Compare DataFrames #1556

CarloMariaProietti · 2025-11-10T17:24:22Z

FIXES #658
It makes possible to compare DataFrame by exploiting Myers difference algotithm whose cost is O((M+N)*D) .
M is length of dfA, N is length of dfB, D is length of shortest edit script to get B from A.

Returns a DataFrame< ComparisonDescription >,
ComparisonDescription is a schema created specifically for this use case.

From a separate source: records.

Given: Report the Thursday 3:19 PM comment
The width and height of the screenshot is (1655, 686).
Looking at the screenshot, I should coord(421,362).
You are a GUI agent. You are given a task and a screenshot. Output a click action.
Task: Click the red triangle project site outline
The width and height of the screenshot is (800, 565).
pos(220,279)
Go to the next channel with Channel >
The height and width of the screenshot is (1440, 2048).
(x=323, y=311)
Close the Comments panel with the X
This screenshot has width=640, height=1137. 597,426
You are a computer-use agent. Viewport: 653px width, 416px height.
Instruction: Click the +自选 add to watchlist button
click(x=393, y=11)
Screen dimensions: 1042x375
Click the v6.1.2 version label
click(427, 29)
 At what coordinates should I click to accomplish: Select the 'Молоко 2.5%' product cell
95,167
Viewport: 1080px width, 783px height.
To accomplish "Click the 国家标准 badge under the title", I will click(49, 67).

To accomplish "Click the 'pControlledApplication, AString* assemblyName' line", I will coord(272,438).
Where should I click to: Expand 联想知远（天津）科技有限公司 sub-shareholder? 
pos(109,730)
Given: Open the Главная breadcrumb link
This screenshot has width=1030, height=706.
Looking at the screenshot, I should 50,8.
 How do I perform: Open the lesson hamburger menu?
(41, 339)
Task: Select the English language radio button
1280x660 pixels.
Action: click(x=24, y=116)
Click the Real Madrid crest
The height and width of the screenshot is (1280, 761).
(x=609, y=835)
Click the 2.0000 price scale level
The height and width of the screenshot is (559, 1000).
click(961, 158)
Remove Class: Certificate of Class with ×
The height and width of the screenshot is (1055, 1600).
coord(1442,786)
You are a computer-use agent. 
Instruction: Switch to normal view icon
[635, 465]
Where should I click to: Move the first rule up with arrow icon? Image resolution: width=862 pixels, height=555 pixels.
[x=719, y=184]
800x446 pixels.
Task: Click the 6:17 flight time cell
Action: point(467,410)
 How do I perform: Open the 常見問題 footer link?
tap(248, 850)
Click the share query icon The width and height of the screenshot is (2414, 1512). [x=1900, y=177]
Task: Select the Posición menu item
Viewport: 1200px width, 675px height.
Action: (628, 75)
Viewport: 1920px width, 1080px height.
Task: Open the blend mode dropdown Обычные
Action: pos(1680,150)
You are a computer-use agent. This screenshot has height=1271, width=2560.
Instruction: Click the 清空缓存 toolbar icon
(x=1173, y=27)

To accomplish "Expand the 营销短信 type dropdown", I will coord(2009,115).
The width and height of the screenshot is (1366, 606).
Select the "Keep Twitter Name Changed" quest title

It comes with a proper test case.

About Myers difference algotithm:
https://neil.fraser.name/writing/diff/myers.pdf

…es, there is no difference in the logic

core/src/main/kotlin/org/jetbrains/kotlinx/dataframe/impl/api/compareDataFrames.kt

core/src/test/kotlin/org/jetbrains/kotlinx/dataframe/api/compareDataFrames.kt

Jolanrensen · 2025-11-28T12:50:54Z

core/src/main/kotlin/org/jetbrains/kotlinx/dataframe/impl/api/compareDataFrames.kt

+            // row at index 'x-1' of dfA was removed
+            xPrev + 1 == x && yPrev + 1 != y -> {
+                comparisonDf = comparisonDf.concat(
+                    dataFrameOf


strange formatting, can you lint this file?

also probably best to add argument names to ComparisonDescription, "magic" argumentless constants are often a source of bugs :)

core/src/main/kotlin/org/jetbrains/kotlinx/dataframe/impl/api/compareDataFrames.kt

Jolanrensen · 2025-11-28T13:06:36Z

core/src/main/kotlin/org/jetbrains/kotlinx/dataframe/impl/api/compareDataFrames.kt

+internal class ComparisonDescription(
+    val rowAtIndex: Int,
+    val of: String,
+    val wasRemoved: Boolean?,


this results in true or null... what's wrong with false? Same below

so... rows can either be removed or inserted, right? nothing else. Let's turn these two booleans in an enum as well then

I choose for null instead of false to remark that if wasInserted is true, wasRemoved column does not even make sense (and vive-versa).

I see; well, in that case an enum makes more sense I think

core/src/main/kotlin/org/jetbrains/kotlinx/dataframe/impl/api/compareDataFrames.kt

Jolanrensen · 2025-11-28T13:09:06Z

core/src/main/kotlin/org/jetbrains/kotlinx/dataframe/impl/api/compareDataFrames.kt

+    val of: String,
+    val wasRemoved: Boolean?,
+    val wasInserted: Boolean?,
+    val afterRow: Int?,


maybe call this insertedAfterRow or something more expressive. That explains why it's null if wasRemoved == true

Correct me if I'm wrong, but honestly, this seems a thing AI would do wrong. If you're using AI, that's okay; however, you remain the one responsible for the code.

At first you had:

val wasRemoved: Boolean? val wasInserted: Boolean? val afterRow: Int?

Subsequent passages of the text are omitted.